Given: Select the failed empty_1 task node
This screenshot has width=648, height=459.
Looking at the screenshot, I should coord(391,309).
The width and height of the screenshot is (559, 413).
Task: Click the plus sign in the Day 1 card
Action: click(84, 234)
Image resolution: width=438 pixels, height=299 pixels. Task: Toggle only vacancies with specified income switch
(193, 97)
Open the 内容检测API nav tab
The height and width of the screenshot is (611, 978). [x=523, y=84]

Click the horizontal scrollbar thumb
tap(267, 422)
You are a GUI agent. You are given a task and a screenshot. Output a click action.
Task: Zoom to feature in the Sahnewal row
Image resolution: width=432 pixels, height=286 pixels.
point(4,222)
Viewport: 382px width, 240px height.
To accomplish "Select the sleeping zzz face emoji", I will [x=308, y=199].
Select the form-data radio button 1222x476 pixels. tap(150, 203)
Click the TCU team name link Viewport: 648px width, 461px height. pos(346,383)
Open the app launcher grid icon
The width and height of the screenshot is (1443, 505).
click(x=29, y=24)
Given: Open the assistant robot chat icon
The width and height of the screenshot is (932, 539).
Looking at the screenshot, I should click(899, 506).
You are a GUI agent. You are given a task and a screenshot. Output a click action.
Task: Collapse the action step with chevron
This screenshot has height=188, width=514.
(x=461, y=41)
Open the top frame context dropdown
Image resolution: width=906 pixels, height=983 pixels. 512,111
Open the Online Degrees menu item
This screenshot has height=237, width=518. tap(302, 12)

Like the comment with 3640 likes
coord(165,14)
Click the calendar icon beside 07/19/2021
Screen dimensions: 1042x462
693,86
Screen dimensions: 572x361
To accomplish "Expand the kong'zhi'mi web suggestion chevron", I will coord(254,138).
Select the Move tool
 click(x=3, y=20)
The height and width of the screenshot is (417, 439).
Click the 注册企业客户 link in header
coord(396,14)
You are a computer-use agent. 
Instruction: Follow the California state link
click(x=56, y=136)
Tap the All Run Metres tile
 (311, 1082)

* THE TASK *
From the records above, copy out the line with "Image resolution: width=438", the line with "Click the TCU", and every line between them, word for word.

* EXERCISE ANSWER *
Image resolution: width=438 pixels, height=299 pixels. Task: Toggle only vacancies with specified income switch
(193, 97)
Open the 内容检测API nav tab
The height and width of the screenshot is (611, 978). [x=523, y=84]

Click the horizontal scrollbar thumb
tap(267, 422)
You are a GUI agent. You are given a task and a screenshot. Output a click action.
Task: Zoom to feature in the Sahnewal row
Image resolution: width=432 pixels, height=286 pixels.
point(4,222)
Viewport: 382px width, 240px height.
To accomplish "Select the sleeping zzz face emoji", I will [x=308, y=199].
Select the form-data radio button 1222x476 pixels. tap(150, 203)
Click the TCU team name link Viewport: 648px width, 461px height. pos(346,383)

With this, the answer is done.